I wrote this little essay for another web-based project and figured I'd share it here....
Greek Theatre, Berkeley CA (7/15/88)
Set 1: Shakedown Street->Walkin' Blues; Friend of the Devil; Queen Jane Approximately; Dire Wolf; Good Time Blues; Cassidy->Bertha
Set 2: Scarlet Begonias->Fire on the Mountain; Women Are Smarter; Ship of Fools; Estimated Prophet->Rhythm Devils-> Space->I Need a Miracle->The Wheel->Gimme Some Lovin'->Morning Dew (Encore:) Turn on Your Love Light
Here we have the first night, and I would argue the best night, of the penultimate Greek Theatre run. I have some personal history with this run: I missed it. I was in the process of relocating from Upstate New York to the Bay Area, and the plan was to do so right after the East Coast summer tour such that I could get out west in time for the Greeks. That plan hit a painful bump in the road about three weeks earlier in Pittsburgh with the onset of a horrible toothache. After soldiering through the Saratoga and Rochester shows, I learned that I needed my wisdom teeth out ASAP. The upper ones were impacted, coming out mercilessly in little bits and pieces, and I was on the couch for days. No way the Greeks were going to happen.

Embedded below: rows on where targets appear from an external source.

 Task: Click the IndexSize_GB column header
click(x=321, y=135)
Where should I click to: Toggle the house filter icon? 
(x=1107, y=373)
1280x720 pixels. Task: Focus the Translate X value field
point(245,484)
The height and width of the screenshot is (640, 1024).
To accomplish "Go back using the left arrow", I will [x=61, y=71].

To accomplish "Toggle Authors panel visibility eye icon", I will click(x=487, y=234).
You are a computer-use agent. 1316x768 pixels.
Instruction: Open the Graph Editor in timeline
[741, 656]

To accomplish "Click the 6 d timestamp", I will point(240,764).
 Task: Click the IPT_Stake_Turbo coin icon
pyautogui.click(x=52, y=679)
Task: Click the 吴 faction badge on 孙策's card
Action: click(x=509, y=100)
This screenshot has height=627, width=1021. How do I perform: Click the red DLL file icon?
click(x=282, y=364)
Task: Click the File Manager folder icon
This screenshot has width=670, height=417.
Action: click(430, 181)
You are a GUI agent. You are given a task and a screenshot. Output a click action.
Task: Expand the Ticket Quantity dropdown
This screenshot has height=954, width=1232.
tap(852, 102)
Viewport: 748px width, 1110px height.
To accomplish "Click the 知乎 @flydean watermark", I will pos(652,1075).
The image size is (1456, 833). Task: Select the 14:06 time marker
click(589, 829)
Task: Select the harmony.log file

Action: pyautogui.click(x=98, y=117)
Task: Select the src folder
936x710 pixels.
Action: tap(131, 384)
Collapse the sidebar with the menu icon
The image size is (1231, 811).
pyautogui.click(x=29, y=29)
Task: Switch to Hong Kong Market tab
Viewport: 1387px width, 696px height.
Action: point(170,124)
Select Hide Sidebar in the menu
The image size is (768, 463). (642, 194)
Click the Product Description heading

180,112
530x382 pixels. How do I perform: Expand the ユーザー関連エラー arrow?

My story has a happy ending as I made it to Northern California, where I’ve lived ever since, for the Laguna Seca shows. And these three Greeks also had a happy ending for those fortunate enough to attend.
But I digress - back to 7/15. I think I’d be able to get behind virtually any show with first and second set bookends of Shakedown, Bertha, Scarlet>Fire, and Morning Dew. That’s just plainly a collection of some of my all time favorites. And none of these selections disappoint.
As can happen to open up a run, the show gets off to a somewhat rocky start for the first couple verses of Shakedown, but it settles into a nice funky groove. From there The Boys play a tight first set. Good Time Blues, and you don’t hear folks calling that one out specifically all too often, might be the perfect latter era rendition (I do adore the second set versions in ’81). Jerry has some subtle yet animated finger work, and Brent plays it just close enough to the vest. There’s no gratuitous profanity in this reading. I relish encountering Bertha in a non-opener slot, and this one is nice and energetic. Although I always wince when Garcia misses “ran into a rainstorm” as he picks up the third verse, which he sadly does here, otherwise it’s pure power. Beyond the beginning of Shakedown, those may be the only dropped lyrics.
Worth specific discussion are Garcia’s vocals, which may have been at their absolute peak in the summer of ’88 and are impressively strong throughout this night. He was still in a place of healthful living coming off his diabetic coma two years earlier, and he had enough tours under his belt that he’d shaken off any lingering rust.
Set 2 opens with a slightly uneven Scarlet>Fire. Scarlet is a bit truncated, and Jerry does a little mumbling in a couple of the verses during Fire. Nonetheless, Fire features some very fine and singular grooves. I’m invariably excited about Ship of Fools when Jerry is singing at the top of his game, and this one doesn’t dissatisfy. From here, Weir gets some good licks in with Estimated and Need A Miracle, which is followed, I believe for the first time, by The Wheel. Great as The Wheel was easing its way out of space, I like being surprised by it in a non-standard slot. But the real mind blower is Morning Dew. July of 1988 was a watershed month for The Dew. There are no less than 4 outstanding versions; Alpine Valley (late June actually), Oxford Speedway, The Greek, and Laguna Seca. This night is the best of them all. Garcia sings it with about as much emotion as he can muster, rivaling what he achieved in Oxford, Phil’s loads are enormous yet controlled, and the final jam goes at it just a bit harder than a late 80s rendition has any right to. Utterly thrilling stuff! They end the night with an atypical encore of Lovelight, one of only a handful of times it appeared in that slot.
As for what source one should go to, I just took my first spin with the newly released Ultra Matrix and, as most Ultra Matrixes are, it’s a fine listen. For those without a system that throws a big spacious soundstage and can handle the most tortuous Phil loads, this may indeed be the way to go. However, my preference is Sean Weber’s spaced Schoeps omnis, using his Apogee modified Sony PCM F1, just behind Healy in the taper’s section. In fact, I’d go so far as to nominate this recording as a candidate for the greatest OTS pull ever. Strong words, I know, but the taper’s section at The Greek was in an optimal spot, especially for spaced omnis. Bass control FOB was sometimes hit or miss, as the lows often seemed to overload in that Greek bowl for whatever reason. Sean’s recording is wonderfully open, the low end of Phil’s bass is about as satisfying as it comes, and Jerry’s vocals are strikingly present. This is what it sounded like being at the Greek Theatre. Play it loud, as they like to say in these parts, but if you choose the Weber then do so at your own risk, especially during Morning Dew!